In the forum thread about feeling electricity with someone, can you write out the passage starting with "Iamnobirdandnonetensnaresme · 26/12/2018" and going on through "we went out.", switching "bandage" to "sling"?

=== Extract provided ===

I don't think it's pure lust. It was at first. I didn't feel sparks the first time he looked at me. But I did when, a few minutes later, he smiled. I really fancy him. But its developed into more. He hasn't let me down or financially fucked up. So it developed into love.

Perhaps in your case the lust never developed further than that.

Thinkingofthisagain · 26/12/2018 12:52

Addiction, yes possibly! Although we weren't jealous/obsessive over eachother or anything like that. We got on really well in theory, he was just crap at organising his life and finances which obviously impacted me when we lived together and I had my dd to prioritise so I left. This really isn't about him, but that feeling of being so in tune with someone.

Notaclue - that's exactly what it was like. The intuitive connection with someone that I've never had since.

I'm dating someone now who is lovely, funny, great in bed etc. And I wouldn't stop this relationship progressing because of the above, but I always have that tiny thought that I'd meet someone eventually and have that connection again, but with a more stable person obviously!

This morning, I know I'm being daft, I was just curious if other couples experience it, like notaclue Smile

OP posts:
Wellthisisunexpected · 26/12/2018 15:35

I've had this once. It's definitely a thing. So hard to ditch because it's like you're being pumped full of a drug that provides such powerful and immediate gratification. And yet... really not great for you. Addiction is not far off I think.

Don't give up hope of finding something satisfying again.

I think some people just truly connect with very few other people. When it happens it's rare and remarkable and you have to grab it with both hands. At least you have a yardstick of attraction to measure by now. Untili met my 1st Mr Electric I had literally no idea what I was meant to be looking for. Now I do.

AFistfulofDolores1 · 26/12/2018 16:28

That electricity is usually the unconscious calling strongly - which usually hints at deep-seated family patterns of relating that are being sparked. That's why it is like a drug, and it's so damned seductive - and often ends up being anything but.

tickertyboo · 26/12/2018 17:43

That electric feeling is your soul connecting with another like minded soul. Sadly, both souls are unhappy and a bit fractured; therefore no good ever comes out of it because no balance can ever exist between the two souls.

I had a similar relationship which I ended despite caring about him so very much. But I had to end it because it was dangerously out of control. On reflection, I can see now that we both had addiction and power issues. I still think about him, but I know that I could never go back to him. It's a tough one.

Iamnobirdandnonetensnaresme · 26/12/2018 17:46

I had this once too.
Was a teenager at the time, I felt the air change when this boy came into the room, we were in a training session so I was facing the front but I could feel him in the room. We’d never met before. We had to do an exercise where we put a bandage on another person. The electricity between us was physical and my friends commented on it after wards. He obviously felt the same because his mates were making jokes about lightening etc when we went out.

=== Input data ===

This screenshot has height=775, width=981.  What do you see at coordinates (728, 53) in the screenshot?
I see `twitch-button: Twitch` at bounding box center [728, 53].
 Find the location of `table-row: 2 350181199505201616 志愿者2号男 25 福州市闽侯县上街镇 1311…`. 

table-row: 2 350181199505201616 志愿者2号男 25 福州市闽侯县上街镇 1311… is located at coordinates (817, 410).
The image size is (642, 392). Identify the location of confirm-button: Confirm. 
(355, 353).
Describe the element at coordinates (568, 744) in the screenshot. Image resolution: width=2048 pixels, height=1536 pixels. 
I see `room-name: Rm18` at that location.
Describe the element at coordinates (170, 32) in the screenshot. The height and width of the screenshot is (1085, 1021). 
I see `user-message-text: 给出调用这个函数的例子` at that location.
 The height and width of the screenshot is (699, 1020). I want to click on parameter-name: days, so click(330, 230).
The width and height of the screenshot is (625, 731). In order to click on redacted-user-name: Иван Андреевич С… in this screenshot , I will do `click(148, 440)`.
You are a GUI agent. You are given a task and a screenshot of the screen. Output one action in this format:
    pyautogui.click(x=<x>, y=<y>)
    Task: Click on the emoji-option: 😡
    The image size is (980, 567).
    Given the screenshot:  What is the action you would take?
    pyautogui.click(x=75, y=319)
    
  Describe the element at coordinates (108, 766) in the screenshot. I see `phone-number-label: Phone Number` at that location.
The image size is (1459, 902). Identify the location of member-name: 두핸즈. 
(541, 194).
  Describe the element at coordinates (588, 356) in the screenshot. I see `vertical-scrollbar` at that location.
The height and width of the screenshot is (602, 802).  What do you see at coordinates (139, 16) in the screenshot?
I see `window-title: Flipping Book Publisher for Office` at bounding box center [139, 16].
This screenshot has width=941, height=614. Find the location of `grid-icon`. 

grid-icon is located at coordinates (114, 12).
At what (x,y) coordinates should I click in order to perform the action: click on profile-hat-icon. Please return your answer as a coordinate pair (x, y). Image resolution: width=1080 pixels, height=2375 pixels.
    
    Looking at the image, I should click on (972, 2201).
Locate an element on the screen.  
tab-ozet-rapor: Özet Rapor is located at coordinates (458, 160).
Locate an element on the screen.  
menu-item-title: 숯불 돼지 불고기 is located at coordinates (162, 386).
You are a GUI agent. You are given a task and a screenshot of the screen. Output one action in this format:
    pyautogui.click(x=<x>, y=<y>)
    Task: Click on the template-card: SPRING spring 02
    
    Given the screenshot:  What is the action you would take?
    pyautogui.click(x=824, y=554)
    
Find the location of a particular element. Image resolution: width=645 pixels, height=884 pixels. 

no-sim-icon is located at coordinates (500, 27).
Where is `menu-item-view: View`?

===

— Answer box —
Iamnobirdandnonetensnaresme · 26/12/2018 17:46

I had this once too.
Was a teenager at the time, I felt the air change when this boy came into the room, we were in a training session so I was facing the front but I could feel him in the room. We’d never met before. We had to do an exercise where we put a sling on another person. The electricity between us was physical and my friends commented on it after wards. He obviously felt the same because his mates were making jokes about lightening etc when we went out.